At one point the whale sank after having been shot hundreds of times, but later resurfaced after its body gassed up.
Some Inuit said they were embarrassed by the botched hunt.
The wildlife board hired consultants to study the hunt and they presented their report to the board in January.
Kovic said hunt organizers will now be encouraged to focus on planning and more training of designated hunters.
“Once a plan is in place to harvest a bowhead, the group will have to sit down and go over it from A to Z, make sure everything is there,” said Kovic.
“Last year we didn’t have time to do that, because the season was already here by the time most of the planning stages were done.”
A review of the 1996 hunt, prepared by Caroline Anawak of Kivalliq Consulting and Manitoba environmental consultant David Milani, suggests that its Nunavut-wide approach complicated planning and implementation.
“Perhaps some of the important traditions would have flowed more freely from a community-driven hunt,” the report’s authors speculate.
Among their final recommendations, the authors stress the chosen community “needs to take a lead role if the hunt is to be carried out near their community and is viewed by others as their hunt.”
Next hunt in Baffin
The NWMB announced the Department of Fisheries and Oceans’ approval of its decision last week.
The harvest of one whale in the Nunavut settlement area in 1997 or 1998 will be permitted, and must take place somewhere in Baffin Bay.
The Nunavut Wildlife Management Board has placed additional conditions on the methods hunters must employ to land the whale.
Hunters will be allowed two strikes to land a whale.

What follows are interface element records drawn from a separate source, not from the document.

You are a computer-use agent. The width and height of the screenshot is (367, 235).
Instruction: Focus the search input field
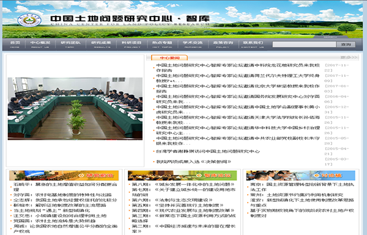[304, 45]
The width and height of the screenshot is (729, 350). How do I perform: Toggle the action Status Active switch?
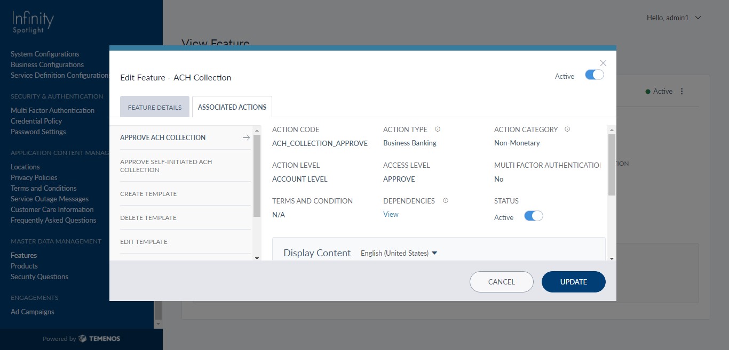pyautogui.click(x=533, y=216)
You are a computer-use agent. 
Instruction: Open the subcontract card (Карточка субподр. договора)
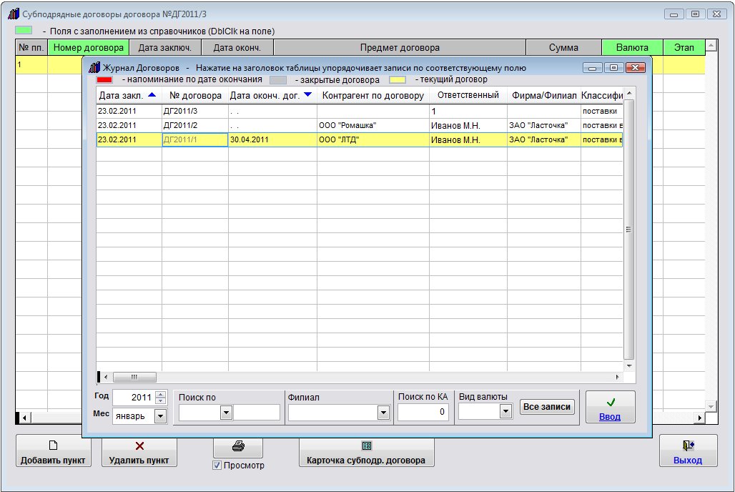coord(366,451)
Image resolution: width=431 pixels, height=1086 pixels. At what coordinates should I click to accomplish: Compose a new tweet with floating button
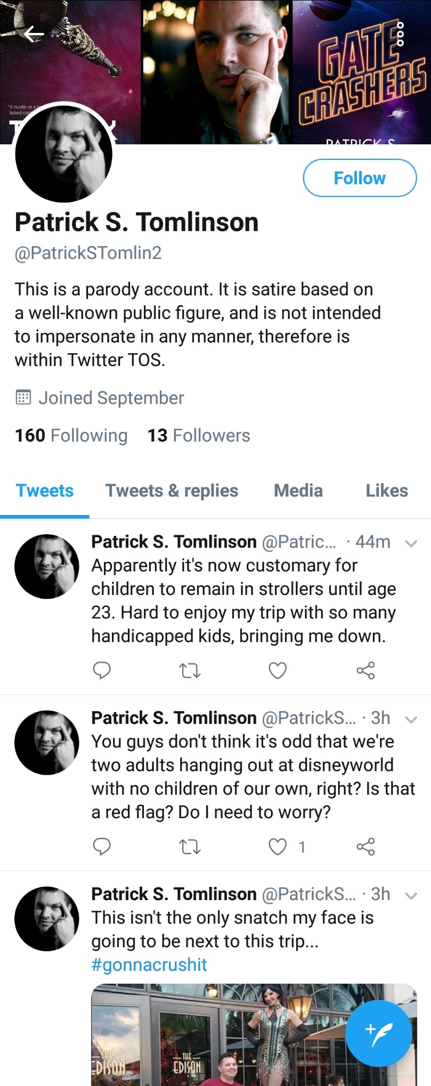click(378, 1033)
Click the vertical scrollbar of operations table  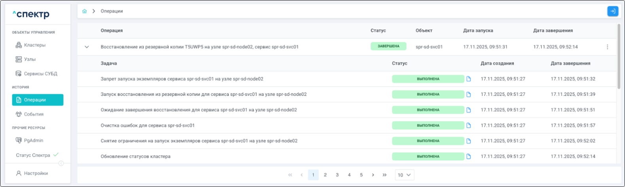click(619, 55)
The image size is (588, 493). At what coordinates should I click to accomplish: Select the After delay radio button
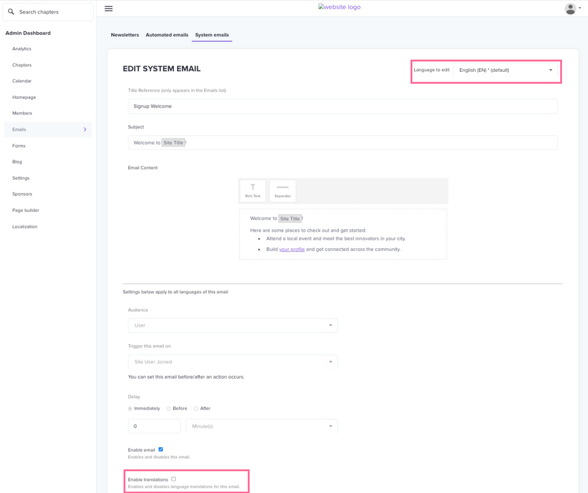196,409
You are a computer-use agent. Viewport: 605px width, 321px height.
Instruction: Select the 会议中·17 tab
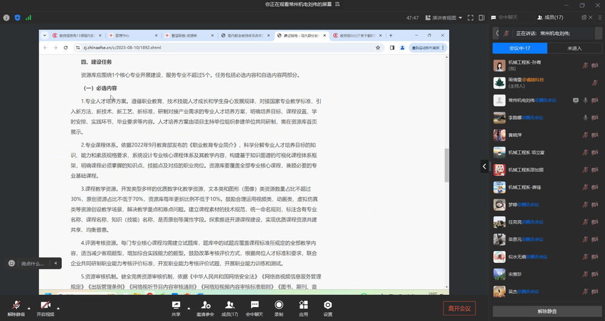(x=520, y=48)
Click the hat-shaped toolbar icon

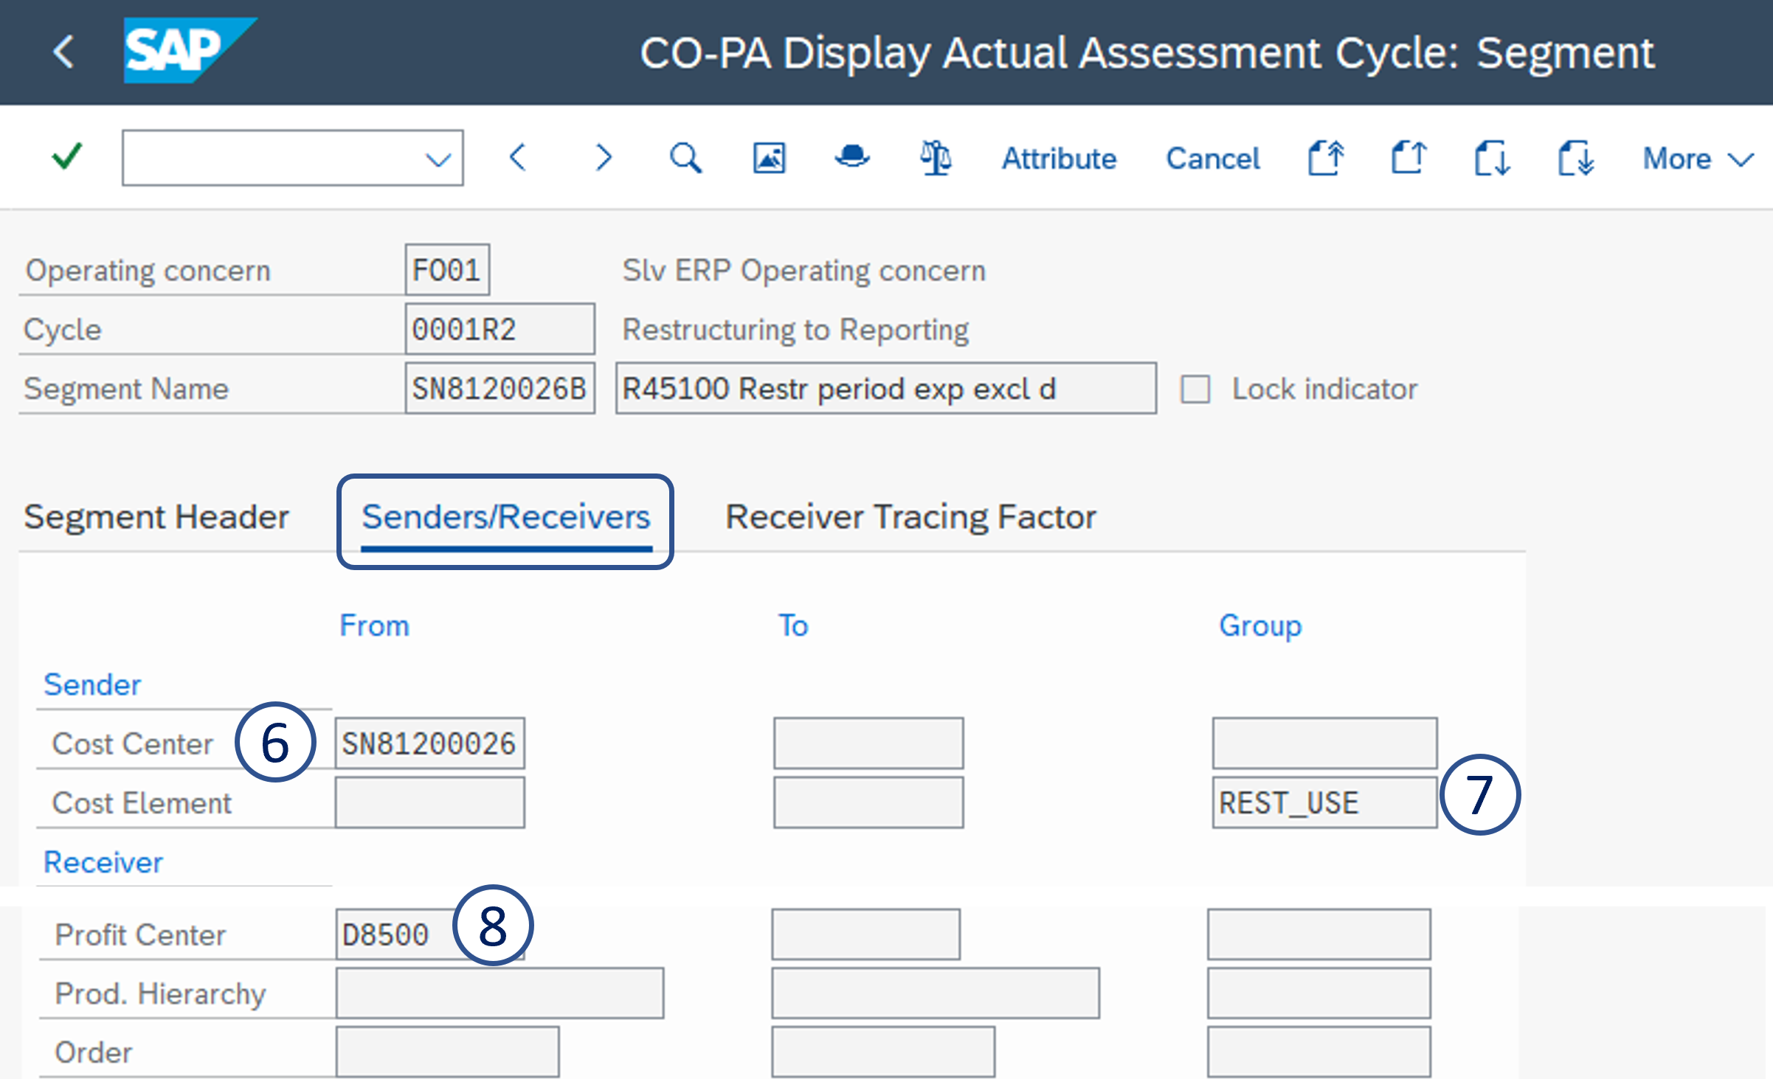tap(852, 157)

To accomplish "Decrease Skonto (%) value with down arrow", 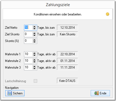I will 34,42.
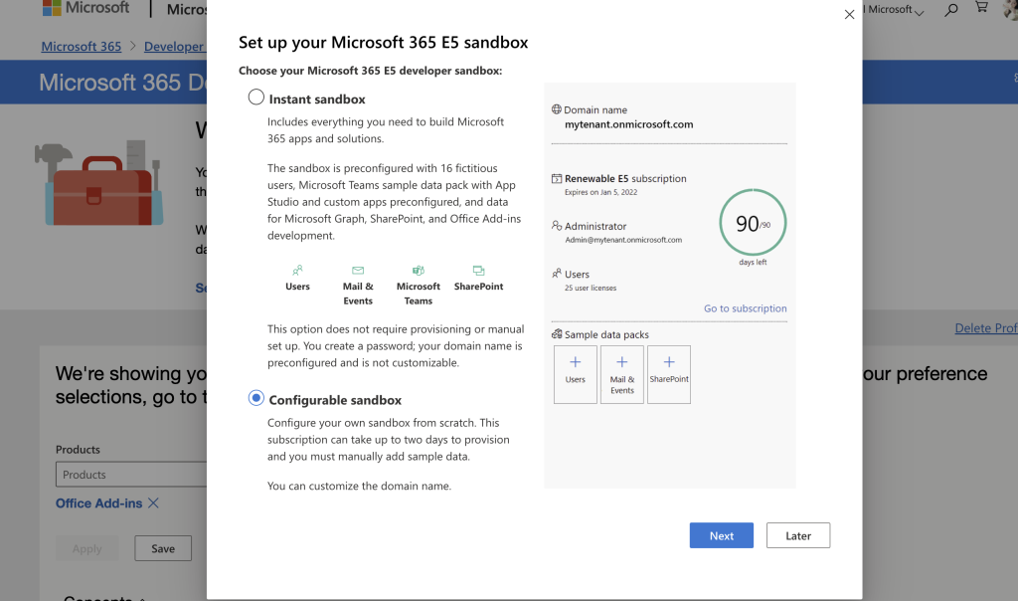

“There are situations where a whale can get away, so they’re allowed to try twice,” explained NWMB assistant director Jim Noble.
The whale that hunters finally killed last summer in Repulse Bay managed to swim into deeper water half a mile from shore before sinking, dead.
Hunt organizers were unable to lift it for two days, until the corpse surfaced, bloated with its own gas.
Training needed in equipment
Last year’s hunt plan contained no details on the harvesting method, although a powerful shoulder gun was to have played a key part.
But the consultants who did the bowhead whale hunt review said hunters weren’t trained in how to use it.
The designated hunters therefore had to make hundreds of rifle shots to make the kill.
“Future hunts will have to include more training in the care, loading, bomb preparation and firing of the exploding weapon,” the report states.
Community yet to be picked
The wildlife board, meanwhile, is leaving it up to regional Inuit associations to start work on picking a community for the 1997-98 hunt.
A hunt-planning committee will likely be convened and guidelines for the harvest established.
“Our job is done. It’s really up to the other organizations now if they want to continue,” said Kovic.
Among other things, the Bowhead whale hunt review recommends that community members select the designated hunters.
The Qikiqtani Inuit Association supported the bowhead whale hunt at its annual general meeting last October, and had asked for the hunt to take place in Baffin Bay.
Estimates of the size of the Baffin bowhead stock vary, but both scientific and traditional knowledge studies show the population is increasing.